Include only the line with "Where should I click to: Expand" and the lines after it, each reproduced exactly as it stands in the entries below.

◆ ◆ ◆ ◆

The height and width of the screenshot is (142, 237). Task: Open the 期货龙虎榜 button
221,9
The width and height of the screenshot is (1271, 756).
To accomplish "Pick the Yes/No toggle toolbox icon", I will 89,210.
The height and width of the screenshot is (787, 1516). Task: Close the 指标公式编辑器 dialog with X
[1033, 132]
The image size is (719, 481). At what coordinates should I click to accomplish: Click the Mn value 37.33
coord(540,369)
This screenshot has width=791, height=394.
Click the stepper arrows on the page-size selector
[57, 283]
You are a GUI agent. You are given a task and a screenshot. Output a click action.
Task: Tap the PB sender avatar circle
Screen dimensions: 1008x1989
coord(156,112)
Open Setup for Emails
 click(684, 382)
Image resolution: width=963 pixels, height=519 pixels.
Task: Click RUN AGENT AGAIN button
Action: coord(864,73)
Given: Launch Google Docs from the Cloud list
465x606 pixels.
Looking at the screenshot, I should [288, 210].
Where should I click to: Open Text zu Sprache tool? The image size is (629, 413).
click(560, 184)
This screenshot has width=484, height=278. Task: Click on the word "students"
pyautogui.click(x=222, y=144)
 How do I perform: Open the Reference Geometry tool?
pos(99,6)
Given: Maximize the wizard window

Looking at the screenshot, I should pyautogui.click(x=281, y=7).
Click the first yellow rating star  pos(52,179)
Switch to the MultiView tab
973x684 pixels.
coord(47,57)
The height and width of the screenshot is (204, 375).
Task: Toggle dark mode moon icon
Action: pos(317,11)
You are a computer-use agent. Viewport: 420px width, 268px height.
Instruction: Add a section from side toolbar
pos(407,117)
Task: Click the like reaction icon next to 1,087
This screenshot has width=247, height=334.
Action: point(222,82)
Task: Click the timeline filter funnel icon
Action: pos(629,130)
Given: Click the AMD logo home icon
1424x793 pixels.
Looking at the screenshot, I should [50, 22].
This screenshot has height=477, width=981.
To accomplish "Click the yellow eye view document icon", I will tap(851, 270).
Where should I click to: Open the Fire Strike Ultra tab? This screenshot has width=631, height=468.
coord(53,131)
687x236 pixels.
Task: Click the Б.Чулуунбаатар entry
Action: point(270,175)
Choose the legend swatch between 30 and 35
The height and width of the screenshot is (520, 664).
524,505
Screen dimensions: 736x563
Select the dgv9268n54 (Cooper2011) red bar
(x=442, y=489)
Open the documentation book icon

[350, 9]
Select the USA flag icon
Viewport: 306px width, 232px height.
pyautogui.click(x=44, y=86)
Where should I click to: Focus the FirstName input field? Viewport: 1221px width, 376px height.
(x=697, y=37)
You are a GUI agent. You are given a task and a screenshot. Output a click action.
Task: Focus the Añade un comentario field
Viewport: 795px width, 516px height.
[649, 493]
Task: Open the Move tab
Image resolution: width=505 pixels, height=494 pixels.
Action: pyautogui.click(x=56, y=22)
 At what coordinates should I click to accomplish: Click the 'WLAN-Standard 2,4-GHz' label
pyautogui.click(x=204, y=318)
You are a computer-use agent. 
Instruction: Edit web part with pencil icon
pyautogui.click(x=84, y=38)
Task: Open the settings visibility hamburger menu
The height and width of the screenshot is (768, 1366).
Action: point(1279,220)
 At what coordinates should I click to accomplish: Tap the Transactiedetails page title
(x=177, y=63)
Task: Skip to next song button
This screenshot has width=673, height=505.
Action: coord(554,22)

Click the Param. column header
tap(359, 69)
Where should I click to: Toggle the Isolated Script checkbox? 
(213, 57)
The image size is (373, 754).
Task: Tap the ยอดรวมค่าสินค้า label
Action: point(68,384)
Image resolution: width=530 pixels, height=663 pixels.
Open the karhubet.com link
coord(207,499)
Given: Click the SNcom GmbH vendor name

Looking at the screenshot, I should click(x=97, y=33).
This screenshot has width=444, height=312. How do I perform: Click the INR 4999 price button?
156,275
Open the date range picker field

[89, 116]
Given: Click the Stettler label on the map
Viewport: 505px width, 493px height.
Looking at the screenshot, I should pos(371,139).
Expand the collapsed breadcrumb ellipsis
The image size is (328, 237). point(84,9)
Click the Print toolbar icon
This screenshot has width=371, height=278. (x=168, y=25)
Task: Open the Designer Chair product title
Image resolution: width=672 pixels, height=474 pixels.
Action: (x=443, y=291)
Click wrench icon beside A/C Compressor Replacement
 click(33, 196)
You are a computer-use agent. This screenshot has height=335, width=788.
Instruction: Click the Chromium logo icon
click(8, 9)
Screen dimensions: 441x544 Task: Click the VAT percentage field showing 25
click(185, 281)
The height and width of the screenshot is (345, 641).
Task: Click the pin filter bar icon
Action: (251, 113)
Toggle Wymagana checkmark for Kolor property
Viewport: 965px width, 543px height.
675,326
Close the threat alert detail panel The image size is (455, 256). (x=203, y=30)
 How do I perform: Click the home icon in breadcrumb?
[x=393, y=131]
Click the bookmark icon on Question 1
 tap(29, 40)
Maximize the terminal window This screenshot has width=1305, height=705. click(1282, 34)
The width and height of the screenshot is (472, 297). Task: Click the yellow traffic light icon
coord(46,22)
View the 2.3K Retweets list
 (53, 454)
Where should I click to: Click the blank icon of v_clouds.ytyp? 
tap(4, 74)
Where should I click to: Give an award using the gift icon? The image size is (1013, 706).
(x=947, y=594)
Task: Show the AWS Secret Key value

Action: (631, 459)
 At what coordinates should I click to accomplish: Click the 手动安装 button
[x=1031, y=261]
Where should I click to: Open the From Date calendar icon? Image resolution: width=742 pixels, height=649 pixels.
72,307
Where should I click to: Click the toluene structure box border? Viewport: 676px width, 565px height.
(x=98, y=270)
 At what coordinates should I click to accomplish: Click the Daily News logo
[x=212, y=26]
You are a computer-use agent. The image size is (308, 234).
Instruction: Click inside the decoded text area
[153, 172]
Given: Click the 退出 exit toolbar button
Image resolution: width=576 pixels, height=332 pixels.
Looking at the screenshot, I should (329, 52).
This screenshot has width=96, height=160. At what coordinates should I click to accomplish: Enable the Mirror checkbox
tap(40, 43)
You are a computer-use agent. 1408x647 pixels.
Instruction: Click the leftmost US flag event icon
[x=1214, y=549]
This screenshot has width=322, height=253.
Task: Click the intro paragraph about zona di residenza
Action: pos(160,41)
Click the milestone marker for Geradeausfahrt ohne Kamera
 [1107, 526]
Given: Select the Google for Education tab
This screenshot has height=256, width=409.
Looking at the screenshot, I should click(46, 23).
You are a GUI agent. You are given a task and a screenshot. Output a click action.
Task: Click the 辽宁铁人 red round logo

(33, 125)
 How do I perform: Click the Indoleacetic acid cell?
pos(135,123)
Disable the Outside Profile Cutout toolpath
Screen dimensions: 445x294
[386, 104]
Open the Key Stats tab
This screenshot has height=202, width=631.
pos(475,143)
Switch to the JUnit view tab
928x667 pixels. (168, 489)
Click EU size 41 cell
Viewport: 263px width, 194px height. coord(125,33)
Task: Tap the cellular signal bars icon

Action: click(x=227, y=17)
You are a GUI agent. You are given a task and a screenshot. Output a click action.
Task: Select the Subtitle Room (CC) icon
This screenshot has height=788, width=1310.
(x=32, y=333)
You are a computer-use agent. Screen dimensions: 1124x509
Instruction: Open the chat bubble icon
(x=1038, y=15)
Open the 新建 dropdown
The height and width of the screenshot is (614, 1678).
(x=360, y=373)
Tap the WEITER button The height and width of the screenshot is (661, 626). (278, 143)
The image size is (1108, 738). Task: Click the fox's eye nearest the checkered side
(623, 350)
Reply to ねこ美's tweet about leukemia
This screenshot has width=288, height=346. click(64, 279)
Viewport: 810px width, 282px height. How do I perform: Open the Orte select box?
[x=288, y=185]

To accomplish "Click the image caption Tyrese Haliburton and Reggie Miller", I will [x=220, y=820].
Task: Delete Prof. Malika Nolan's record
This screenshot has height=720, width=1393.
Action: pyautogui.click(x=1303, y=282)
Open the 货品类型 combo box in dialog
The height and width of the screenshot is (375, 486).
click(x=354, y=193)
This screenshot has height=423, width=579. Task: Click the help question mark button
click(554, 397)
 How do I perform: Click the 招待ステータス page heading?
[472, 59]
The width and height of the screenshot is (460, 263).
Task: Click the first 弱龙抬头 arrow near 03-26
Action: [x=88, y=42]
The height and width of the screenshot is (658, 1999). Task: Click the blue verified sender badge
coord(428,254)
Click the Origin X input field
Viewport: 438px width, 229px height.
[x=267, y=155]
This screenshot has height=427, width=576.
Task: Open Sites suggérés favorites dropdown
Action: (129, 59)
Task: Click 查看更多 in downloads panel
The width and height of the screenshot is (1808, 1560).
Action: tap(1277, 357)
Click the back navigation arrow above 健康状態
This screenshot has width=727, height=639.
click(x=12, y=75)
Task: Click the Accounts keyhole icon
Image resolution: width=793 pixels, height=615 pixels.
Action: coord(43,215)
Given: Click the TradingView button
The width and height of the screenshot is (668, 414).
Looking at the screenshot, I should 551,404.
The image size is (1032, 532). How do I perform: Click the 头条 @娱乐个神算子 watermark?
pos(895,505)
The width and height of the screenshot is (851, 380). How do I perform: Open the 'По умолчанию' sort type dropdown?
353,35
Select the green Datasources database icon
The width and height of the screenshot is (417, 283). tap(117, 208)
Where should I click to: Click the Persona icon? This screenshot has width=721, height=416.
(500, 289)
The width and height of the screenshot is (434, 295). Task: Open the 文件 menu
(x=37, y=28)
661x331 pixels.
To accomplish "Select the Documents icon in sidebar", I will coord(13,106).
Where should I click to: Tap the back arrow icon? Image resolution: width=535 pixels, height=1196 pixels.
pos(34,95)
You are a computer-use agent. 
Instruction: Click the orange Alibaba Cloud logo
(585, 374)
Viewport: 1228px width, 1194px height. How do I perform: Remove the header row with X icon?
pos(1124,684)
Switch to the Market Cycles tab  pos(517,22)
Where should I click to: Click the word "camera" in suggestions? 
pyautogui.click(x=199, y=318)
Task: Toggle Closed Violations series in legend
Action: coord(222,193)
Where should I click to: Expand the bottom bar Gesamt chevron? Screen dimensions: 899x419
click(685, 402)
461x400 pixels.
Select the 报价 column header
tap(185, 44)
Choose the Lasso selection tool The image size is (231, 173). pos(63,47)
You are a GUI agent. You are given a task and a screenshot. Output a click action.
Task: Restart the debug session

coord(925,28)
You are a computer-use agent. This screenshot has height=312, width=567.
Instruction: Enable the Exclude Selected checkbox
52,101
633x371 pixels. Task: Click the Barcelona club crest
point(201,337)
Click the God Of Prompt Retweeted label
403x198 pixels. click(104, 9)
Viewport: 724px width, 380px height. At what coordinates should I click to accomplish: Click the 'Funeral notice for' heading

◆ ◆ ◆ ◆

ANSWER FOR THIS EXERCISE.
Where should I click to: Expand the bottom bar Gesamt chevron? Screen dimensions: 899x419
click(685, 402)
461x400 pixels.
Select the 报价 column header
tap(185, 44)
Choose the Lasso selection tool The image size is (231, 173). pos(63,47)
You are a GUI agent. You are given a task and a screenshot. Output a click action.
Task: Restart the debug session

coord(925,28)
You are a computer-use agent. This screenshot has height=312, width=567.
Instruction: Enable the Exclude Selected checkbox
52,101
633x371 pixels. Task: Click the Barcelona club crest
point(201,337)
Click the God Of Prompt Retweeted label
403x198 pixels. click(104, 9)
Viewport: 724px width, 380px height. At what coordinates should I click to accomplish: Click the 'Funeral notice for' heading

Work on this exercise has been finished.